Ein betretendes Schweigen trat ein, als die Krankenschwester zum Reden ansetzte, aber von Charlet unterbrochen wurde.

"Brauche ich die Brille, wenn ich operiert werde?"

"Was? ... Nein, entschuldige bitte."

Die Krankenschwester ging ums Bett herum und löste die Bremsen, die das Bett hinderten, weggeschoben werden zu können. Als alle Bremsen gelöst waren, rollte die Krankenschwester das Bett aus dem Zimmer, einige Gänge weiter, mal links, mal rechts an den Enden der Gänge.

Charlet war das in dem Moment egal. Die Menschen die ihnen entgegen kamen, waren fast ausschließlich alle weiß gekleidet und fielen vor den weißen Wänden auch nicht weiter auf. Das Mädchen richtete ihren Blick starr geradeaus und ignorierte die weißen Schatten an denen das Bett vorbeirollte. Schließlich öffneten sich zwie große dunkle Türen am Ende eines breiten Ganges und Charlet wurde direkt in das Zimmer geschoben.

Sie blickte sich kurz um, konnte aber nur verschwommen einige helle Fliesen an den Wänden sehen.
 

Als jemand nach ihrer Hand griff, zuckte Charlet zusammen und blickte in die Richtung, aus der die Hand zu kommen schien.

"Keine Angst, es piekst nur kurz."

Tatsächlich spürte Charlet ein kurzes Pieksen, war dann aber schon weg.
 


 

Piep.
 

Piep.
 

Piep.
 


 

Charlet öffnete die Augen. Sie musste einige Male blinzeln, ehe ihr einffiel, wo sie war und weswegen sie hier war.

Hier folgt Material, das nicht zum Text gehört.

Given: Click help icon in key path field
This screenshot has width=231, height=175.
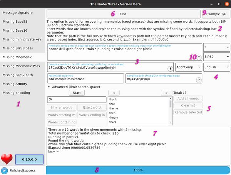Looking at the screenshot, I should click(x=199, y=80).
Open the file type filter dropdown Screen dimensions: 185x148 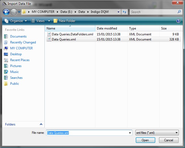[157, 133]
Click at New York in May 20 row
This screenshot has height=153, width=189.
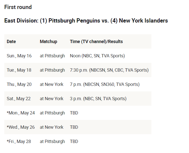click(x=52, y=84)
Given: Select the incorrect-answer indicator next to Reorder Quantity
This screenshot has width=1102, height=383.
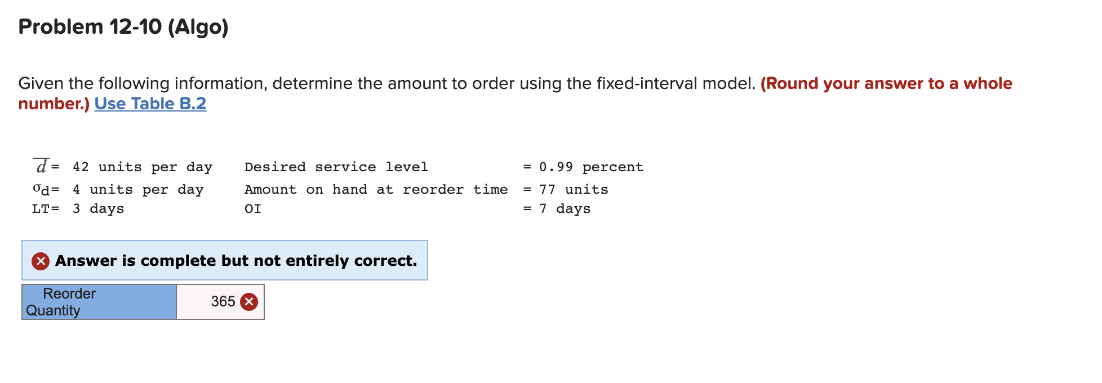Looking at the screenshot, I should [x=248, y=302].
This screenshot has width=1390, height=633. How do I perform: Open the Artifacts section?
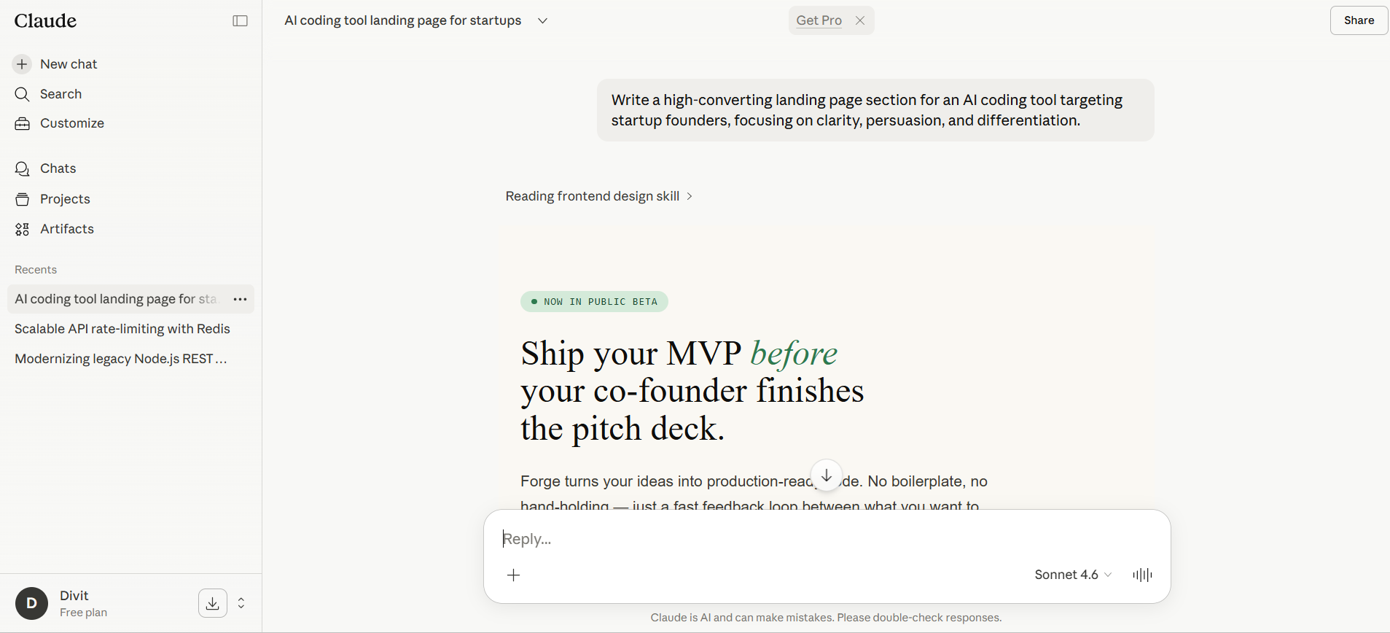point(66,229)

Taumelnd versuchte sie sich aufzurichten, wurde bei dem Versuch aber durch leichtes Runterdrücken daran gehindert.

"Was...?", brachte Charlet nach einigen Versuchen hervor.

"Die OP ist gut verlaufen."

"Was??"

"Du wirst in Zukunft ohne den Rollstuhl zurecht kommen können."

Die Stimme gehörte ihrer Mutter, das erkannte Charlet nun. Fassungslo blickte das Mädchen an die Zimmerdecke. "Ich... kann laufen...?"

Ein Lächeln machte sich langsam in ihrem Gesicht breit.

"Ja, aber bis zu dem Tag an dem du wieder wirst laufen können, musst du noch ein paar Mal untersucht werden und trainiert werden, dann wirst du laufen können."
 


 


 

Drei Jahre später...

Charlet blickte verträumt aus dem Fenster. Genau heute vor drei Jahren war sie aufgewacht und war erzählt bekommen, dass es ihr möglich sein würde zu laufen.

Vorsichtig setzte sie sich auf und schwang ihre Beine aus dem Bett, blieb auf der Bettkante aber sitzen. Sie dachte kurz darüber nach, wie sie ihre komplette Kindheit im Rollstuhl verbracht hatte, ehe sie leichtfüßig aufstand. Ein leises Lachen entfuhr ihr dabei. Sie drehte sich kurz und hüpfte dann ins Badezimmer. Ihr alltägliches Ritual am Morgen seit dem Tag, an dem es ihr möglich geworden war, aus eigener Kraft zu stehen und zu laufen.